Voyager est la chose la plus superficielle que j'ai faite de ma vie. Qui l'eut cru ! Je m'explique. Nous sommes tellement habitués à vivre de manière sédentaire, de se dire qu'on doit travailler, d'assumer des responsabilités sociales et économiques (dérisoires ?), à être entourés d'amis et d'ennemis, d'avoir des repères affectifs et culturels, que voyager, même quand on y aspire profondément, est quelque chose de complètement déstabilisant, voire même déstructurant.
L'avantage (et l'inconvénient) que j'ai, c'est que je voyage pour me "structurer" ! Autrement dit, je ne pars pas avec l'handicape du vrai sédentaire qui a des milliards de repères, d'exigences de confort, de valeurs sociales et culturelles rigides. Je suis partie pour achever de me libérer de mes fonctionnements, de mes programmations, pour trouver ma place dans l'univers (si le mot n'est pas trop prétentieux...), et je me rends compte à mon grand désespoir que voyager, se déstructurer, errer doucement et longtemps, découvrir de nouveaux espaces, rencontrer de nouvelles cultures, faire des connaissances tous les jours, s'adapter à tout nouvel environnement, constitue en soi un autre mode de vie, d'autres programmations, de nouveaux repères, en apparence plus souples, mais finalement bien plus superficiels, et auxquels je n'adhère absolument pas !

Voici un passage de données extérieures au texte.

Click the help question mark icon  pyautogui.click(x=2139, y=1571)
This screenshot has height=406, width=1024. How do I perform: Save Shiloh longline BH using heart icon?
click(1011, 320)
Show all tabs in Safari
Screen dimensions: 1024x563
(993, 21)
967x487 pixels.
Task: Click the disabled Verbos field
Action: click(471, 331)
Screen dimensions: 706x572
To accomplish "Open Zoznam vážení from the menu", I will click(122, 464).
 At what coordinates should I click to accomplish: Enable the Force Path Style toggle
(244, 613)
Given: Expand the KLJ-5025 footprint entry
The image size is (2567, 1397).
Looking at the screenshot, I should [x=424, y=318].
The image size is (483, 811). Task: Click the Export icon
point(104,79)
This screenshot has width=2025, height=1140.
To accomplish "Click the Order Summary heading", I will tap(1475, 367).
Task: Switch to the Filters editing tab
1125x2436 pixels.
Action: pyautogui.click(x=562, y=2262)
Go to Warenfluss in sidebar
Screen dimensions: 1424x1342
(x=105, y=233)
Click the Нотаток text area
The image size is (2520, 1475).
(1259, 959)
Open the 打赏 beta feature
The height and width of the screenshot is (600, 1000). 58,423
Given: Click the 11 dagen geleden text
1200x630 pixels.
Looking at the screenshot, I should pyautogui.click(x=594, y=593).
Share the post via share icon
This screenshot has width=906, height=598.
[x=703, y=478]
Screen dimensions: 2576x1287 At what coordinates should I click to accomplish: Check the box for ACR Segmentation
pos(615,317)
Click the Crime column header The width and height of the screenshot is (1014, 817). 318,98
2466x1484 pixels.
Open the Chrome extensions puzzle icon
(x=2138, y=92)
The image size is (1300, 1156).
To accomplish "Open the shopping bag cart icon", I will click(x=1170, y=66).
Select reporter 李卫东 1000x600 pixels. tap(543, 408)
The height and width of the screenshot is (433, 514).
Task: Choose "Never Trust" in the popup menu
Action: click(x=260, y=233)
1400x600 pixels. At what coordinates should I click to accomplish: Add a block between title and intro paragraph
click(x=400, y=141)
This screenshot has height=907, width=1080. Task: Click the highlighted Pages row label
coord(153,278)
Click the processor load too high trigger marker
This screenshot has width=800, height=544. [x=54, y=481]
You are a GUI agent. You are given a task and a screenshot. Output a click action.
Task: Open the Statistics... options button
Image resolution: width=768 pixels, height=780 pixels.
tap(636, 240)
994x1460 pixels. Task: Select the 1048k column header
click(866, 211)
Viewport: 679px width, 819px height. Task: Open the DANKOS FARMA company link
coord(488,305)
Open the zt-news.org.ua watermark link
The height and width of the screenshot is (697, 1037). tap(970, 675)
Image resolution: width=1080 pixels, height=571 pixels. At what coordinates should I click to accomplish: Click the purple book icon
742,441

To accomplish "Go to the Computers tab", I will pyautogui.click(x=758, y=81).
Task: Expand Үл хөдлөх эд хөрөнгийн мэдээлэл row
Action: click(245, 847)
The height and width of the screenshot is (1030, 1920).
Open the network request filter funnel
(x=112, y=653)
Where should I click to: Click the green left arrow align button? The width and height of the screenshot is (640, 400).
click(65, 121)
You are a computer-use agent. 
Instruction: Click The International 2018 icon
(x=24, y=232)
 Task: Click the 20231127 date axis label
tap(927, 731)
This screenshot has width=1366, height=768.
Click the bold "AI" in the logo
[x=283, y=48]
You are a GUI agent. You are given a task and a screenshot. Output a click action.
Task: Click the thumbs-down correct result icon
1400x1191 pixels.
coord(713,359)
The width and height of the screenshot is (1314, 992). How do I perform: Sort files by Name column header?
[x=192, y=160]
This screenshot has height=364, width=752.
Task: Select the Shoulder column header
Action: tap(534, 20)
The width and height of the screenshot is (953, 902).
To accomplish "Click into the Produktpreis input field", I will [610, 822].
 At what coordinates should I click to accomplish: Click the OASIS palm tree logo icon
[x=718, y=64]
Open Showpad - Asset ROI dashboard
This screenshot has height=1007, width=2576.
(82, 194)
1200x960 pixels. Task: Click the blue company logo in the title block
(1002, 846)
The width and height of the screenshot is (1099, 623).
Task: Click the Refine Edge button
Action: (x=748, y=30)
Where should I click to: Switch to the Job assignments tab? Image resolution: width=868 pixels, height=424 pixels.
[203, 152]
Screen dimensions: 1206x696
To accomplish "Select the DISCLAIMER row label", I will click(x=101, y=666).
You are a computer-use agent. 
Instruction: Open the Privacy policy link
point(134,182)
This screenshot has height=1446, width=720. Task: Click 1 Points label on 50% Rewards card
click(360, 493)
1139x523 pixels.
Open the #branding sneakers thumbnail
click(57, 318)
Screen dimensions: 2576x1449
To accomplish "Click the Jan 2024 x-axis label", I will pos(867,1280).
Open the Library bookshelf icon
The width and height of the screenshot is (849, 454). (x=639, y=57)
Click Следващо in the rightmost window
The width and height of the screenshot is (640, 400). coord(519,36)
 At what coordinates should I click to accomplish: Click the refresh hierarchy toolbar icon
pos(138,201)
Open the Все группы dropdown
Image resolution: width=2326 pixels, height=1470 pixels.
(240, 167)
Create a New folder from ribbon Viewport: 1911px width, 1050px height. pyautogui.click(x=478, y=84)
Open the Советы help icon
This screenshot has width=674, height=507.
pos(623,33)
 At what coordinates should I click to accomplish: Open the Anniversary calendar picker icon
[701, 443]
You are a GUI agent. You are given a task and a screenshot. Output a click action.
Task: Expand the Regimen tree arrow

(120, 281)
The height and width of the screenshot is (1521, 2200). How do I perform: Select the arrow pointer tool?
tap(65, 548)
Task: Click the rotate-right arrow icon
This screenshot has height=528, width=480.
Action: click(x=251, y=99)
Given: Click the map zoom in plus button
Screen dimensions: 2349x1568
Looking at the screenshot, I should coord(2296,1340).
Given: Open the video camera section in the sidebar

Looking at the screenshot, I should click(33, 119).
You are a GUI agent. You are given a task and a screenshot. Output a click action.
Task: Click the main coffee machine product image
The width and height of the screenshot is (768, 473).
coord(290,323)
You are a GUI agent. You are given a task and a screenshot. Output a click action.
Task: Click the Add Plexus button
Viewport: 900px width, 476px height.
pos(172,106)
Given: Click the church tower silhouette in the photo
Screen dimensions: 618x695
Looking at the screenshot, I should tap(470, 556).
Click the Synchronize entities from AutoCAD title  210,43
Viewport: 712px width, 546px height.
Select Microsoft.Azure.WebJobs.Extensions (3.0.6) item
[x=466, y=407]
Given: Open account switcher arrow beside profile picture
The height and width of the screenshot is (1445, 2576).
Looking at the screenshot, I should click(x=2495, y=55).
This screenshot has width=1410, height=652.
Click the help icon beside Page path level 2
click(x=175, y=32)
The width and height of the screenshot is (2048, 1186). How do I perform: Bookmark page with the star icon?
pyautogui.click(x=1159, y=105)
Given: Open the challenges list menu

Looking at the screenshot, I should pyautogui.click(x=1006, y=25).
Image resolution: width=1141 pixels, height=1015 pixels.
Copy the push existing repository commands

Cela signifie-t-il que je ne suis pas une voyageuse dans l'âme ? Il y a des chances. Que je n'ai pas réussi à m'adapter ? Je crois que si je restais en Argentine, ou au Brésil, je finirai par m'adapter sans problème à ces nouveaux environnements, et tous ces aspects culturels que je découvre sont un véritable enrichissement. Mais voyager au long terme, voyager de façon perpétuelle, est à mon sens le signe d'une instabilité profonde.
Je pense que tous les gens qui voyagent se cherchent d'une certaine manière, ou cherche un environnement où ils pourraient s'épanouir. Je suis partie un peu pour ces deux raisons. Mais certains n'ont pas de perspectives, ni culturelles, ni spirituelles. Certains voyagent pour fuir. Et ceux là voyagent toujours. Et pas forcement très loin de chez eux. Parfois même ils sont mariés et travaillent à des milliers de kilomètres de chez eux. Tout révèle dans leurs choix, l'instabilité. Leur vie professionnelle, leur vie sentimentale : ils sont insatiables et fuient les engagements (mais n'est satiable que le curieux qui en a décidé ainsi, qui sait s'émerveiller de tout et s'en contenter). Et les plus chanceux, ceux qui arrivent à gagner beaucoup d'argent malgré tout, voyagent très loin, très longtemps, arpentent la planète indéfiniment, jusqu'à ce qu'ils comprennent que la solution est en eux.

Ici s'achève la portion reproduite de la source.